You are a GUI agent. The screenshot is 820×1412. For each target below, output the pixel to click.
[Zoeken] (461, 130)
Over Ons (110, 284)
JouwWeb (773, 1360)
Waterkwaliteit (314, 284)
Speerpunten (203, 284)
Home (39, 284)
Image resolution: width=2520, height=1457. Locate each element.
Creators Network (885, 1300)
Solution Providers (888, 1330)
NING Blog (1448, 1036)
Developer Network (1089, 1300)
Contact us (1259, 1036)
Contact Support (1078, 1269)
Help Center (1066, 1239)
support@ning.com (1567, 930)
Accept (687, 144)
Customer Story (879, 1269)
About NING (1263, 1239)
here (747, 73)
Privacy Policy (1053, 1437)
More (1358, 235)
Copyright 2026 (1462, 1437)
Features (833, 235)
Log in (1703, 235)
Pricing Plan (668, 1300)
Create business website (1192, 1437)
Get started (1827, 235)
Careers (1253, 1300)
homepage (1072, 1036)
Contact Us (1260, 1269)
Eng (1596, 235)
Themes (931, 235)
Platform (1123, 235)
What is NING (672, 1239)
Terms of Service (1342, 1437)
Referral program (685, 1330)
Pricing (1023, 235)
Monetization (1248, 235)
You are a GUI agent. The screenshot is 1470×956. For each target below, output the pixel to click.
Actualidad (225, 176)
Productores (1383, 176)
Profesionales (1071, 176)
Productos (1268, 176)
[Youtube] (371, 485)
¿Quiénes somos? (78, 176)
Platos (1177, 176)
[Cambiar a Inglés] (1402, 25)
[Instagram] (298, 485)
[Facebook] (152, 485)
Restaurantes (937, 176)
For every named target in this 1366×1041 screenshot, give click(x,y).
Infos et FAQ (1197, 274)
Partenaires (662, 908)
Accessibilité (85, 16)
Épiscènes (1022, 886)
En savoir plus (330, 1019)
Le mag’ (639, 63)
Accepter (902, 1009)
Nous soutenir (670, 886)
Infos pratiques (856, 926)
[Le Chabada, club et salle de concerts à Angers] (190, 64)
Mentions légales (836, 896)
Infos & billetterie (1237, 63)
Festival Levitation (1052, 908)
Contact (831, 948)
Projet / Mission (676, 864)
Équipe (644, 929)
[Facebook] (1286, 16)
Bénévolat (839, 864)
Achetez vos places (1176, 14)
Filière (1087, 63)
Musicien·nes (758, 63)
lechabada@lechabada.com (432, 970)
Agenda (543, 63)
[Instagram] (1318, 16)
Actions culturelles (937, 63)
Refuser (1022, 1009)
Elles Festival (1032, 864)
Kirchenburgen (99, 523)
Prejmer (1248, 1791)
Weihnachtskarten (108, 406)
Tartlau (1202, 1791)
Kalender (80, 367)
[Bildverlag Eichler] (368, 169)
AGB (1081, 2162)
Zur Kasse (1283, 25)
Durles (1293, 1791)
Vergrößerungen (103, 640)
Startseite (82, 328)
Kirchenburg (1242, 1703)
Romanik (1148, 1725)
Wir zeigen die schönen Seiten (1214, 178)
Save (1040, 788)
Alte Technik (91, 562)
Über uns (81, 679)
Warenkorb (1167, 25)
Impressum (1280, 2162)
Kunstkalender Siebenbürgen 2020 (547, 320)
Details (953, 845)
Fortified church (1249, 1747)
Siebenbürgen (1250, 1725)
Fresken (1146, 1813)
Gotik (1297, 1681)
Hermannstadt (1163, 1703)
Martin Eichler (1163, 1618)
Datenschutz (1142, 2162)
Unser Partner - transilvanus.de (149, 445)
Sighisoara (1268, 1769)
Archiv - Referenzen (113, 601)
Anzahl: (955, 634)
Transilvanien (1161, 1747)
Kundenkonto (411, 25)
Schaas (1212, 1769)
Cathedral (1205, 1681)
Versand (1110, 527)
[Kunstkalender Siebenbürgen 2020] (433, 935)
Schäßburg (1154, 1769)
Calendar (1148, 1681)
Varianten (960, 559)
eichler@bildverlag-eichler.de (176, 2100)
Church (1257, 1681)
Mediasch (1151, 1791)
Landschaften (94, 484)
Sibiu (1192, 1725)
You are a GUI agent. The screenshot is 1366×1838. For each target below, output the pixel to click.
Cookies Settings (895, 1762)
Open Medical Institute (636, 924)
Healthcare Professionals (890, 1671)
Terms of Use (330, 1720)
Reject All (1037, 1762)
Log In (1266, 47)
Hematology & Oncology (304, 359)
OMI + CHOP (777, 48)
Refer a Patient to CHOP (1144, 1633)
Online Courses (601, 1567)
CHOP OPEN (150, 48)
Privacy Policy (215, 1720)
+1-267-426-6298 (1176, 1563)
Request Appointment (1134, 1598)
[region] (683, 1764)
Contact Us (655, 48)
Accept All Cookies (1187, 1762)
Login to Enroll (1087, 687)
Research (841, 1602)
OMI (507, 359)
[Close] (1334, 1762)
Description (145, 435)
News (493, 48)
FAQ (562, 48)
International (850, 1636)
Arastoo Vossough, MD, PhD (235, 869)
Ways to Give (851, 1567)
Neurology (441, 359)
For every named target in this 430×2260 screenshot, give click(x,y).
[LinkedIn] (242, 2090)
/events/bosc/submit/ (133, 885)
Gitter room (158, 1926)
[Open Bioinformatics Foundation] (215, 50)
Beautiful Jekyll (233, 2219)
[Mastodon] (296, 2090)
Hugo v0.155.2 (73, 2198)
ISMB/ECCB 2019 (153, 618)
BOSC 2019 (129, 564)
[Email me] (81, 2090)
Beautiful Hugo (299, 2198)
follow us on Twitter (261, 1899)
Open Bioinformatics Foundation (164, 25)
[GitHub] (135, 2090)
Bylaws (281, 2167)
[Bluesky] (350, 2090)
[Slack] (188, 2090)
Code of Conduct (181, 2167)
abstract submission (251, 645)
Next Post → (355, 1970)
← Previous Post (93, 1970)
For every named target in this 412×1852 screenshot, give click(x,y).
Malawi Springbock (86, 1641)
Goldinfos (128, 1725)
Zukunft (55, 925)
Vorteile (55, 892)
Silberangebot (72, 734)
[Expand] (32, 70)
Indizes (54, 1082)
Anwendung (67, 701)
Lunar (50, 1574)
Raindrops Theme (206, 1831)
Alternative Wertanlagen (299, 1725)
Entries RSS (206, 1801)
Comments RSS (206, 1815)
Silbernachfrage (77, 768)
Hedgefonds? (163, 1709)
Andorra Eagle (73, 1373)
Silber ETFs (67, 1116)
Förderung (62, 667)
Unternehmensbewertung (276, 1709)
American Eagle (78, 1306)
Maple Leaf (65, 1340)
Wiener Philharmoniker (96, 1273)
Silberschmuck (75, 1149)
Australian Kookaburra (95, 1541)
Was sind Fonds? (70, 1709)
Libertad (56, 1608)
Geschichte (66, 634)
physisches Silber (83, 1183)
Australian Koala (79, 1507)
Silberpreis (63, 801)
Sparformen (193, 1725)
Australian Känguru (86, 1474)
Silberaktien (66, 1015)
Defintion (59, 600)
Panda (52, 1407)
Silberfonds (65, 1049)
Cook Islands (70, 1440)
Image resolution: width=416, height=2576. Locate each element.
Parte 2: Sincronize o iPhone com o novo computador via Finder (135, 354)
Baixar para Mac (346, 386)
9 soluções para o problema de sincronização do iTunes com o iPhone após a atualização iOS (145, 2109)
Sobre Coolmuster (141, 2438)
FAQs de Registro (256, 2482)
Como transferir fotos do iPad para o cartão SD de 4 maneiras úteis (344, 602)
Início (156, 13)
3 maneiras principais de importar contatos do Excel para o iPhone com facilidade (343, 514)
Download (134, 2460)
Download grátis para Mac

### WHAT IS EXPECTED
Reproduce the full listing above, keeping every line intact.

### WORKED SOLUTION
You are a GUI agent. The screenshot is 820×1412. For each target below, output the pixel to click.
[Zoeken] (461, 130)
Over Ons (110, 284)
JouwWeb (773, 1360)
Waterkwaliteit (314, 284)
Speerpunten (203, 284)
Home (39, 284)
Image resolution: width=2520, height=1457. Locate each element.
Creators Network (885, 1300)
Solution Providers (888, 1330)
NING Blog (1448, 1036)
Developer Network (1089, 1300)
Contact us (1259, 1036)
Contact Support (1078, 1269)
Help Center (1066, 1239)
support@ning.com (1567, 930)
Accept (687, 144)
Customer Story (879, 1269)
About NING (1263, 1239)
here (747, 73)
Privacy Policy (1053, 1437)
More (1358, 235)
Copyright 2026 (1462, 1437)
Features (833, 235)
Log in (1703, 235)
Pricing Plan (668, 1300)
Create business website (1192, 1437)
Get started (1827, 235)
Careers (1253, 1300)
homepage (1072, 1036)
Contact Us (1260, 1269)
Eng (1596, 235)
Themes (931, 235)
Platform (1123, 235)
What is NING (672, 1239)
Terms of Service (1342, 1437)
Referral program (685, 1330)
Pricing (1023, 235)
Monetization (1248, 235)
You are a GUI agent. The screenshot is 1470×956. For each target below, output the pixel to click.
Actualidad (225, 176)
Productores (1383, 176)
Profesionales (1071, 176)
Productos (1268, 176)
[Youtube] (371, 485)
¿Quiénes somos? (78, 176)
Platos (1177, 176)
[Cambiar a Inglés] (1402, 25)
[Instagram] (298, 485)
[Facebook] (152, 485)
Restaurantes (937, 176)
For every named target in this 1366×1041 screenshot, give click(x,y).
Infos et FAQ (1197, 274)
Partenaires (662, 908)
Accessibilité (85, 16)
Épiscènes (1022, 886)
En savoir plus (330, 1019)
Le mag’ (639, 63)
Accepter (902, 1009)
Nous soutenir (670, 886)
Infos pratiques (856, 926)
[Le Chabada, club et salle de concerts à Angers] (190, 64)
Mentions légales (836, 896)
Infos & billetterie (1237, 63)
Festival Levitation (1052, 908)
Contact (831, 948)
Projet / Mission (676, 864)
Équipe (644, 929)
[Facebook] (1286, 16)
Bénévolat (839, 864)
Achetez vos places (1176, 14)
Filière (1087, 63)
Musicien·nes (758, 63)
lechabada@lechabada.com (432, 970)
Agenda (543, 63)
[Instagram] (1318, 16)
Actions culturelles (937, 63)
Refuser (1022, 1009)
Elles Festival (1032, 864)
Kirchenburgen (99, 523)
Prejmer (1248, 1791)
Weihnachtskarten (108, 406)
Tartlau (1202, 1791)
Kalender (80, 367)
[Bildverlag Eichler] (368, 169)
AGB (1081, 2162)
Zur Kasse (1283, 25)
Durles (1293, 1791)
Vergrößerungen (103, 640)
Startseite (82, 328)
Kirchenburg (1242, 1703)
Romanik (1148, 1725)
Wir zeigen die schönen Seiten (1214, 178)
Save (1040, 788)
Alte Technik (91, 562)
Über uns (81, 679)
Warenkorb (1167, 25)
Impressum (1280, 2162)
Kunstkalender Siebenbürgen 2020 (547, 320)
Details (953, 845)
Fortified church (1249, 1747)
Siebenbürgen (1250, 1725)
Fresken (1146, 1813)
Gotik (1297, 1681)
Hermannstadt (1163, 1703)
Martin Eichler (1163, 1618)
Datenschutz (1142, 2162)
Unser Partner - transilvanus.de (149, 445)
Sighisoara (1268, 1769)
Archiv - Referenzen (113, 601)
Anzahl: (955, 634)
Transilvanien (1161, 1747)
Kundenkonto (411, 25)
Schaas (1212, 1769)
Cathedral (1205, 1681)
Versand (1110, 527)
[Kunstkalender Siebenbürgen 2020] (433, 935)
Schäßburg (1154, 1769)
Calendar (1148, 1681)
Varianten (960, 559)
eichler@bildverlag-eichler.de (176, 2100)
Church (1257, 1681)
Mediasch (1151, 1791)
Landschaften (94, 484)
Sibiu (1192, 1725)
You are a GUI agent. The screenshot is 1366×1838. For each target below, output the pixel to click.
Cookies Settings (895, 1762)
Open Medical Institute (636, 924)
Healthcare Professionals (890, 1671)
Terms of Use (330, 1720)
Reject All (1037, 1762)
Log In (1266, 47)
Hematology & Oncology (304, 359)
OMI + CHOP (777, 48)
Refer a Patient to CHOP (1144, 1633)
Online Courses (601, 1567)
CHOP OPEN (150, 48)
Privacy Policy (215, 1720)
+1-267-426-6298 (1176, 1563)
Request Appointment (1134, 1598)
[region] (683, 1764)
Contact Us (655, 48)
Accept All Cookies (1187, 1762)
Login to Enroll (1087, 687)
Research (841, 1602)
OMI (507, 359)
[Close] (1334, 1762)
Description (145, 435)
News (493, 48)
FAQ (562, 48)
International (850, 1636)
Arastoo Vossough, MD, PhD (235, 869)
Ways to Give (851, 1567)
Neurology (441, 359)
For every named target in this 430×2260 screenshot, give click(x,y).
[LinkedIn] (242, 2090)
/events/bosc/submit/ (133, 885)
Gitter room (158, 1926)
[Open Bioinformatics Foundation] (215, 50)
Beautiful Jekyll (233, 2219)
[Mastodon] (296, 2090)
Hugo v0.155.2 (73, 2198)
ISMB/ECCB 2019 (153, 618)
BOSC 2019 (129, 564)
[Email me] (81, 2090)
Beautiful Hugo (299, 2198)
follow us on Twitter (261, 1899)
Open Bioinformatics Foundation (164, 25)
[GitHub] (135, 2090)
Bylaws (281, 2167)
[Bluesky] (350, 2090)
[Slack] (188, 2090)
Code of Conduct (181, 2167)
abstract submission (251, 645)
Next Post → (355, 1970)
← Previous Post (93, 1970)
For every named target in this 412×1852 screenshot, give click(x,y).
Malawi Springbock (86, 1641)
Goldinfos (128, 1725)
Zukunft (55, 925)
Vorteile (55, 892)
Silberangebot (72, 734)
[Expand] (32, 70)
Indizes (54, 1082)
Anwendung (67, 701)
Lunar (50, 1574)
Raindrops Theme (206, 1831)
Alternative Wertanlagen (299, 1725)
Entries RSS (206, 1801)
Comments RSS (206, 1815)
Silbernachfrage (77, 768)
Hedgefonds? (163, 1709)
Andorra Eagle (73, 1373)
Silber ETFs (67, 1116)
Förderung (62, 667)
Unternehmensbewertung (276, 1709)
American Eagle (78, 1306)
Maple Leaf (65, 1340)
Wiener Philharmoniker (96, 1273)
Silberschmuck (75, 1149)
Australian Kookaburra (95, 1541)
Was sind Fonds? (70, 1709)
Libertad (56, 1608)
Geschichte (66, 634)
physisches Silber (83, 1183)
Australian Koala (79, 1507)
Silberpreis (63, 801)
Sparformen (193, 1725)
Australian Känguru (86, 1474)
Silberaktien (66, 1015)
Defintion (59, 600)
Panda (52, 1407)
Silberfonds (65, 1049)
Cook Islands (70, 1440)
Image resolution: width=416, height=2576. Locate each element.
Parte 2: Sincronize o iPhone com o novo computador via Finder (135, 354)
Baixar para Mac (346, 386)
9 soluções para o problema de sincronização do iTunes com o iPhone após a atualização iOS (145, 2109)
Sobre Coolmuster (141, 2438)
FAQs de Registro (256, 2482)
Como transferir fotos do iPad para o cartão SD de 4 maneiras úteis (344, 602)
Início (156, 13)
3 maneiras principais de importar contatos do Excel para o iPhone com facilidade (343, 514)
Download (134, 2460)
Download grátis para Mac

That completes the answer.